Les données de l’agence statistique nationale indiquent qu’en 2024, les ressortissantes étrangères résidant de manière permanente en Pologne — principalement des Ukrainiennes — ont donné naissance à près de 17,2 tys. enfants, soit dix fois plus qu’en 2015. Leur contribution à la natalité globale a atteint 6,8 pour cent, contre 0,5 pour cent dix ans plus tôt, une proportion vraisemblablement supérieure en 2025.

Par ailleurs, les travaux expérimentaux menés par l’institution sur la base des numéros d’identification et des registres administratifs (tous azimuts, de la sécurité sociale aux services fiscaux) suggèrent que la baisse de la population féminine en âge de procréer (15 à 49 ans) a été moins abrupte que ne le laissent deviner les comptes officiels traditionnels.

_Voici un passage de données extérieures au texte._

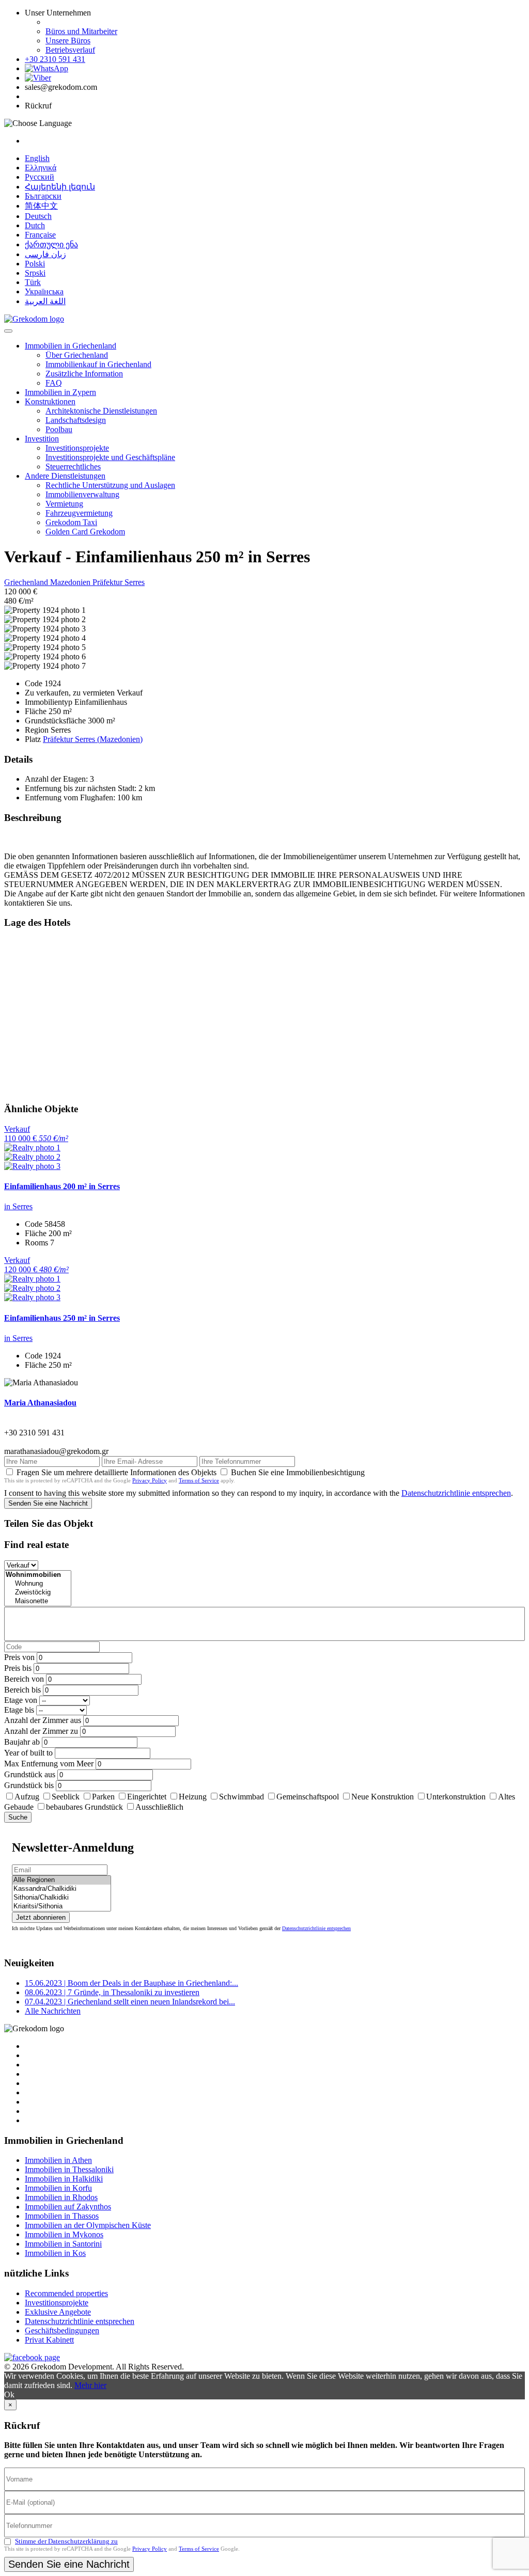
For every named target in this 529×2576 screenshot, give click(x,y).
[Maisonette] (38, 1601)
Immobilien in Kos (55, 2253)
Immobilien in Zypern (60, 392)
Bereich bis (22, 1689)
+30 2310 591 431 (55, 59)
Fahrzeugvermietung (79, 513)
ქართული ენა (51, 244)
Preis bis (18, 1668)
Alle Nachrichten (53, 2010)
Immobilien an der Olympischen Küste (88, 2225)
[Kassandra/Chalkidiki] (61, 1889)
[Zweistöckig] (38, 1592)
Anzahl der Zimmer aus (42, 1720)
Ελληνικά (40, 167)
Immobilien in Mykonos (64, 2234)
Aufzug (26, 1796)
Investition (42, 438)
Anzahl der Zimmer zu (41, 1731)
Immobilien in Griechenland (70, 345)
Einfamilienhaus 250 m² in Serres (62, 1318)
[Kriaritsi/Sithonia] (61, 1906)
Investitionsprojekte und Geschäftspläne (110, 457)
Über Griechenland (76, 355)
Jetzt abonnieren (41, 1917)
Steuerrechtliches (73, 466)
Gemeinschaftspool (307, 1796)
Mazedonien (71, 582)
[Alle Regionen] (61, 1880)
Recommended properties (66, 2293)
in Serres (18, 1206)
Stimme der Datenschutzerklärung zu (66, 2541)
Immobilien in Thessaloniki (69, 2169)
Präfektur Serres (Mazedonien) (93, 739)
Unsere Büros (67, 40)
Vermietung (64, 503)
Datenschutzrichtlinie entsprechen (456, 1493)
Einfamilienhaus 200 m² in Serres (62, 1186)
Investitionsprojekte (77, 448)
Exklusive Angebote (58, 2312)
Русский (39, 176)
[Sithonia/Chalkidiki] (61, 1897)
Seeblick (66, 1796)
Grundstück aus (29, 1774)
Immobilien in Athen (58, 2160)
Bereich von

Perspectives de fécondité et absence de miracle démographique

Malgré ce fléchissement de la chute des naissances, les experts avertissent qu’aucun retournement spectaculaire de conjoncture n’est acquis. En 2025, l’indice de fécondité — qui mesure le nombre moyen d’enfants qu’une femme est susceptible de mettre au monde avant ses 50 ans — a touché son plancher historique dans l’histoire contemporaine du pays, s’établissant à 1,068.

Pologne : la baisse des naissances ralentit après huit ans de chute
Photo: Money

Les couples semblent toutefois modérer leur tendance à repousser l’arrivée d’un premier enfant, ce qui soutient temporairement les volumes. Néanmoins, le décalage structurel des générations passées laisse présager de nouveaux défis pour la décennie à venir, les effets cumulés de la baisse prolongée des naissances devant se faire pleinement sentir d’ici une douzaine d’années.